We know from Mary Sheldrake’s journal and from her correspondence that as Francis was speaking, she was beginning to take a loftier view of her row with Graham. Her three glasses had been helpful. There was a comic aspect, obviously. Both having affairs. He the liar, she the hypocrite. Then it was simple. Why fight? They should declare it to each other – they had an open marriage. The benefits heaped themselves before her like a pyramid of captured treasure. Banish the ugly and tedious business of parting. No perilous furniture share-out. No property sale, no packing up, no house move that would likely wreck the novel she was halfway through. No excruciating explanations to their sceptical grown-up children. She looked across at Graham where he sat to the right of Francis. The glow from a dimmed overhead reading light caught the fine contours of his elongated face. She was reminded that he could be gorgeous in a soppy way. They’d had many wild times.
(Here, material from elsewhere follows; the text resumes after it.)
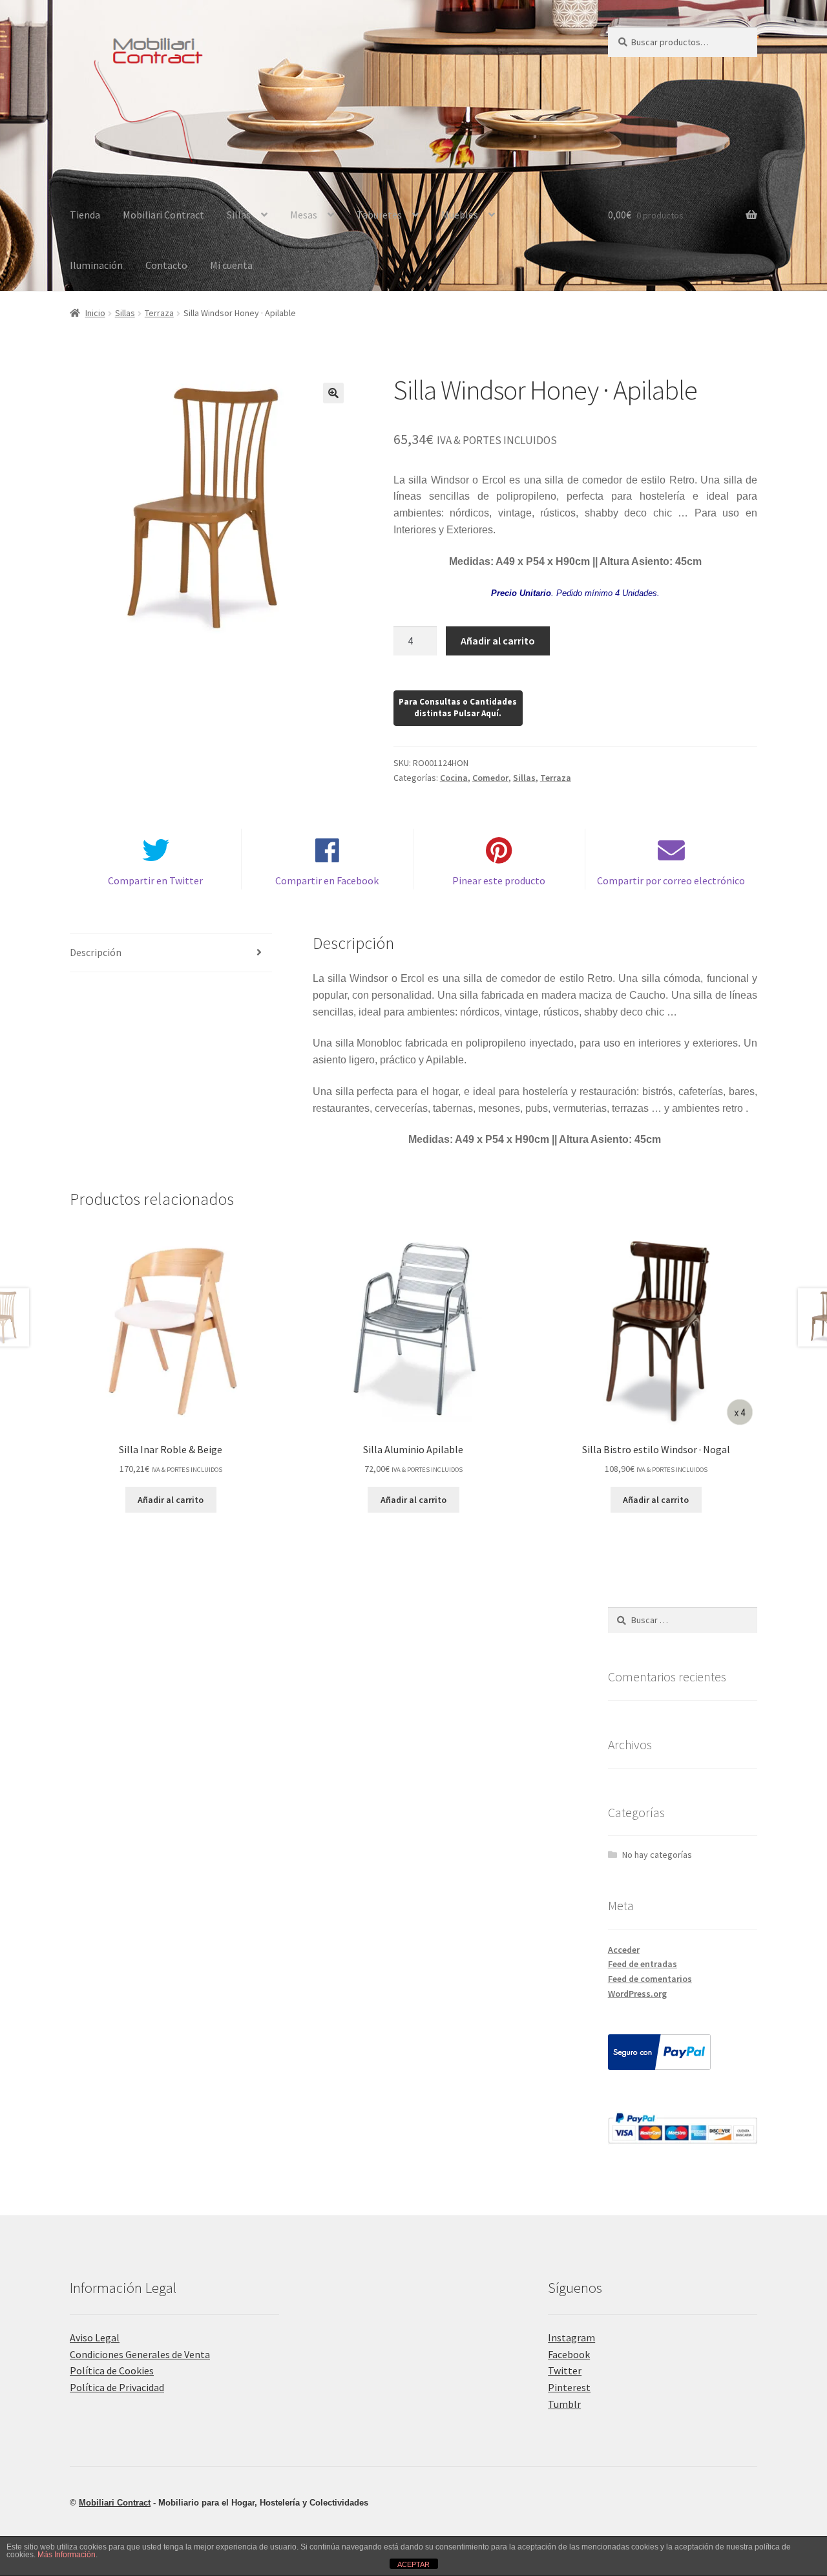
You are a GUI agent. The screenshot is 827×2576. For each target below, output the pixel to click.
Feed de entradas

Two men in her life, her husband and Leonard. The wild nights could go on. What then of a threesome? She knew her architect, a decent upright sort, would not take to that or the latest derivative of Ecstasy. She would have to have them both – separately.
Graham suddenly lifted his head and their eyes met. It was a deep, penetrating exchange. His face was immobile, impossible to read. He simply looked at her. They may have held themselves there for five seconds. Or longer. Ten seconds? As she wryly noted later, she would have found the moment difficult to describe. There was nothing new to say about the mutual gaze of lovers after John Donne’s twisted eye-beams threading eyes on a double string. The obscenities she and Graham had smeared over each other in the guest room across the narrow double bed had set them free. They were falling in love again.
Then, like a thrown switch, something happened, in her, not him. She doubted everything and had to look away. She was untethered and frightened. He had faced her with blank loathing, like the bullock-cart driver does the poet in the Lawrence poem ‘Meeting Among the Mountains’. ‘The brown eyes black with misery and hate.’ She had read too much. Everything was like something else. That was what weakened her hold on the real. Idiocy, to have assumed that her kind of intense communion was also Graham’s. She could no longer read him. He had given nothing away. Now he turned to talk to Francis, who smiled as he replied and placed a hand on Graham’s forearm. If he had shared her heightened moment of joyous possibility, he would have been incapable of light remarks. But nor could murderous loathing precede small talk. So it was pure indifference she had seen. Perhaps. She was in a void. Flustered – a rare state for Mary – she took her empty glass and stood. The friends round the fire went on talking and did not hear her as she muttered through an uncleared throat that she was going to give Vivien a hand.